Birmingham, Ala., Aug 8, 2025 / 06:00 am (CNA).
Edith Stein, the Jewish woman who would become St. Teresa Benedicta of the Cross, was murdered in the gas chamber at the Auschwitz concentration camp on Aug. 9, 1942. How did a brilliant Jewish philosopher not only manage to find Christ but also become a Discalced Carmelite nun, a martyr, and possibly — if the Carmelite order has its way — a doctor of the Church?
Find out when EWTN premieres “The Paths of Edith Stein: Father Mitch Pacwa’s Investigation” at 7 p.m. ET on Friday, Aug. 8, and 9 a.m. ET on Saturday, Aug. 9.
Pacwa’s half-hour program is followed by Father Charles Connor’s one-hour program “Edith Stein: St. Teresa Benedicta of the Cross,” which airs at 2 p.m. ET on Saturday, Aug. 9, and 2 a.m. ET on Sunday, Aug. 10.
The journey begins as Pacwa shows viewers around the city of Wroclaw, Poland, and explains the significance of different venues to the life and spiritual journey of this intriguing woman. Viewers learn that Stein’s father died when she was just 2 years old, leaving behind his wife and 11 children, with Edith being the youngest.
Viewers also learn that Mrs. Stein was able to keep and even improve the family business because she was not only a strong and intelligent woman who had worked with her husband but also because she truly loved him.
To drive home the latter point, Pacwa shows viewers a photo of the Stein family and challenges the audience to find the oddity. Looking closely, viewers see that the photo of Mr. Stein has been cut out of another picture and pasted into the family photo. That’s because Mr. Stein had died years before the family photo was taken.
Pacwa concludes that while Edith learned from her mother that she had to show her family that she could take care of them after their father’s death, she also wanted them to see that he was still part of the family. Pacwa notes that Edith had a romantic desire for a love like her mother and father, but she found it in Christ.
Both Pacwa and O’Connor also discuss the love that mother and daughter had for each other and explain the life-changing impact that Edith’s “chance” reading of St. Teresa of Ávila’s autobiography had on the budding saint, who, after reading it in one sitting, famously declared: “This is the truth.”
Pacwa notes that even after her conversion, Edith Stein joined her family at synagogue to pray and to observe the great fast of Yom Kippur. He says: “This has been my experience with a number of other Jewish people who became Catholic. They didn’t see their Catholicism as a rejection of Judaism. … They found … they could understand their Judaism even more in the light of Jesus Christ.”
But that doesn’t mean this wasn’t hard for her mother. O’Connor says Edith was aware that while her mother hugged her newly Catholic daughter warmly as she left the house, she didn’t come to the window as she customarily did to watch her depart.
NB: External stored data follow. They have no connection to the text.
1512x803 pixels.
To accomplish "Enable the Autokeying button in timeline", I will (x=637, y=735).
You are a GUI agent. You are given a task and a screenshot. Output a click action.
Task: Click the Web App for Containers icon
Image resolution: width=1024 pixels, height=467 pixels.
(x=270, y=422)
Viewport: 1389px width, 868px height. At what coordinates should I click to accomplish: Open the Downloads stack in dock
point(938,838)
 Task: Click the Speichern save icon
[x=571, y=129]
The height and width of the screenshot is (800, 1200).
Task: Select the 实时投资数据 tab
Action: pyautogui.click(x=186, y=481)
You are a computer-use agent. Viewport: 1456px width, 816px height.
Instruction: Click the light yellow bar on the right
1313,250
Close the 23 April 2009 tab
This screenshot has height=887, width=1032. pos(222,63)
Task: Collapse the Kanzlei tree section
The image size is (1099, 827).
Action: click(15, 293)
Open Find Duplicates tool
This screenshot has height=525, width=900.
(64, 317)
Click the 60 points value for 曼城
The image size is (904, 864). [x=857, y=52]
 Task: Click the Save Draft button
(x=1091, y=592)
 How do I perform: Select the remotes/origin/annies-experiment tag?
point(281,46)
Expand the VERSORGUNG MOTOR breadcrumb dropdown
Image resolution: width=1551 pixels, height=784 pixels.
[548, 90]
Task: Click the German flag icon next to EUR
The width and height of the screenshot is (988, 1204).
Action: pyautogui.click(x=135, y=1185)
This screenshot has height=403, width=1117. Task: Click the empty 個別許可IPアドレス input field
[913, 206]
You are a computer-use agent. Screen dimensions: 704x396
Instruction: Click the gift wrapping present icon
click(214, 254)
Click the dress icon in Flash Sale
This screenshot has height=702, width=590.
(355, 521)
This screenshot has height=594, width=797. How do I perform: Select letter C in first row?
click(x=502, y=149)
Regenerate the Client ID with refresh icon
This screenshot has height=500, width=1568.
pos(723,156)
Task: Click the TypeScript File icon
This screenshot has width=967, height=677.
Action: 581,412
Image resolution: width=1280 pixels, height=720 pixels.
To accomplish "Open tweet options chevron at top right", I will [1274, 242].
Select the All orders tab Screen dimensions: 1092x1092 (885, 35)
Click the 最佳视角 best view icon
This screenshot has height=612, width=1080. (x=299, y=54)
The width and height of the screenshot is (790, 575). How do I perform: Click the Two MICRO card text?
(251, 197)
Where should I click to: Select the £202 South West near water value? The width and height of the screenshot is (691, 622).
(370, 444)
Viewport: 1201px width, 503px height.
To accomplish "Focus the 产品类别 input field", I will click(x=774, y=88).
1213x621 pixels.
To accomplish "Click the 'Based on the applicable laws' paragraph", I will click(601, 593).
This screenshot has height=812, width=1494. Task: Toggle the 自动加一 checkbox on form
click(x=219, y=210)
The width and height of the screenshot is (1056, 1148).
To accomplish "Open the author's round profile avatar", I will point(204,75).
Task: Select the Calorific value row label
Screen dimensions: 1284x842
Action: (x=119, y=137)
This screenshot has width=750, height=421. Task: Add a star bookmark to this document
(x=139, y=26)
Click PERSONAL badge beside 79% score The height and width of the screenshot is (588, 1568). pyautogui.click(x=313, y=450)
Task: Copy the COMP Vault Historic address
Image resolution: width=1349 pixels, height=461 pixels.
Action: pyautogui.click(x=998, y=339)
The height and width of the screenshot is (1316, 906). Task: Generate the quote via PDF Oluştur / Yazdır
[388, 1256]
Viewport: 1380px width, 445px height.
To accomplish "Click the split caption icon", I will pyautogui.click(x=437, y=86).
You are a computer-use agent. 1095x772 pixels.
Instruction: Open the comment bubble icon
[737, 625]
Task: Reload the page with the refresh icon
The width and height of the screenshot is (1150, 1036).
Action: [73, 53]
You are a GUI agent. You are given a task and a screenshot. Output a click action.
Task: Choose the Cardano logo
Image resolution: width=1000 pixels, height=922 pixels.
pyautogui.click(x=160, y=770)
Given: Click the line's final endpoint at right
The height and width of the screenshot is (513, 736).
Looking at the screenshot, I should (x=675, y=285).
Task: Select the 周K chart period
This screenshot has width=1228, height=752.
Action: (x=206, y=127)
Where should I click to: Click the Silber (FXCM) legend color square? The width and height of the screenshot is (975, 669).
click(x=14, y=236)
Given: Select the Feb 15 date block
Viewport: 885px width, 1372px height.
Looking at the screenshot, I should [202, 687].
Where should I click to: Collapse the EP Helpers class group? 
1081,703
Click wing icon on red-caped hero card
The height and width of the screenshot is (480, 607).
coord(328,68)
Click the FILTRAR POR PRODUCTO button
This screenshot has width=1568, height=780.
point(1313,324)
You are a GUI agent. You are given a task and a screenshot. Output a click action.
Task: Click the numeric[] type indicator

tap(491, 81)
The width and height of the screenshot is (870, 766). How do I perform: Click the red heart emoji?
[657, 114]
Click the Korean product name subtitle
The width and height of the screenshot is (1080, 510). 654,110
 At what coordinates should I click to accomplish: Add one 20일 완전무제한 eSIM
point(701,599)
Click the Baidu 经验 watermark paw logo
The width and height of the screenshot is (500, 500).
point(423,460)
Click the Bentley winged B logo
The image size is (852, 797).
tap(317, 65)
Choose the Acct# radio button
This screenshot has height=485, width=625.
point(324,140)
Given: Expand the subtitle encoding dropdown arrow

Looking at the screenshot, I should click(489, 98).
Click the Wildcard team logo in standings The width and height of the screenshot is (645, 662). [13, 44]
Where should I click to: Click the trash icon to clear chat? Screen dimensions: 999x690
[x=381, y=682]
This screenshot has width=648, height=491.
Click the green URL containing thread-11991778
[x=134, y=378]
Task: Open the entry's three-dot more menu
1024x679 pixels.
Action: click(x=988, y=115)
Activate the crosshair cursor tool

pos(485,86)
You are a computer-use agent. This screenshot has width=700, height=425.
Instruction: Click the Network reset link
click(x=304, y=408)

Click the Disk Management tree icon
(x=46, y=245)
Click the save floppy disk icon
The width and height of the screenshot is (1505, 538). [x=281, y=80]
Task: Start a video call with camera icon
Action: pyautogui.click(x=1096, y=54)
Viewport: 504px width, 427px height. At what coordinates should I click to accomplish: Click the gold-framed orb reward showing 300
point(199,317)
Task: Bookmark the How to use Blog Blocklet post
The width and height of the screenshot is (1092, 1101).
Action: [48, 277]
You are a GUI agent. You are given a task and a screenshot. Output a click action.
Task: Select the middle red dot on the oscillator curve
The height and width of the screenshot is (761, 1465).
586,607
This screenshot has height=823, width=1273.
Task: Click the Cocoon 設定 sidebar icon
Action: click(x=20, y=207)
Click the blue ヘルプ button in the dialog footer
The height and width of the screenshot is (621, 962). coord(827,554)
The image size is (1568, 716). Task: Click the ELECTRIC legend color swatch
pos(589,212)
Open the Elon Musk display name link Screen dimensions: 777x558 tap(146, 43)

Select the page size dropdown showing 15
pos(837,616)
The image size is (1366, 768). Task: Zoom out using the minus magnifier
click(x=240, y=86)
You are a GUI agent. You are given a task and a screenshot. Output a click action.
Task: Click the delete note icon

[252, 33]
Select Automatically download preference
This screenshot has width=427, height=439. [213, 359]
O’Connor tells viewers that Edith would spend eight years living with Dominican nuns in Speyer, Germany, where she taught at St. Magdalena’s. While that meant she put aside the rigors of her scholarly life, it gave her an intimate knowledge of convent life “and she began to grow more and more attracted to the idea that she might someday give herself to … religious life.”
While the future St. Teresa Benedicta of the Cross never lost her love for St. Benedict, as evidenced by the religious name she took in Carmel, it was her love of St. Teresa of Ávila, and later St. Thérèse, that attracted her to the Carmelite order.
O’Connor then shares something about Edith’s journey that can help anyone who is struggling to make a decision.
“[Edith’s] desire to enter Carmel was growing with each passing day, but she was very much concerned with the effect that it would have on her mother and on her family. But finally, she thought to herself, ‘While I’m very concerned with it, I cannot wait the rest of my life. I have to make a decision … I have to do something.’ She was 42 years old. She knew that life did not go on forever. If she was going to make this move … she had better do it, and she had better do it soon, and so she decided that she would indeed enter Carmel.”
Her conviction that she shouldn’t put her decision off forever was somewhat prescient, since the Nazis murdered the saint on Aug. 9, 1942, at the age of 50.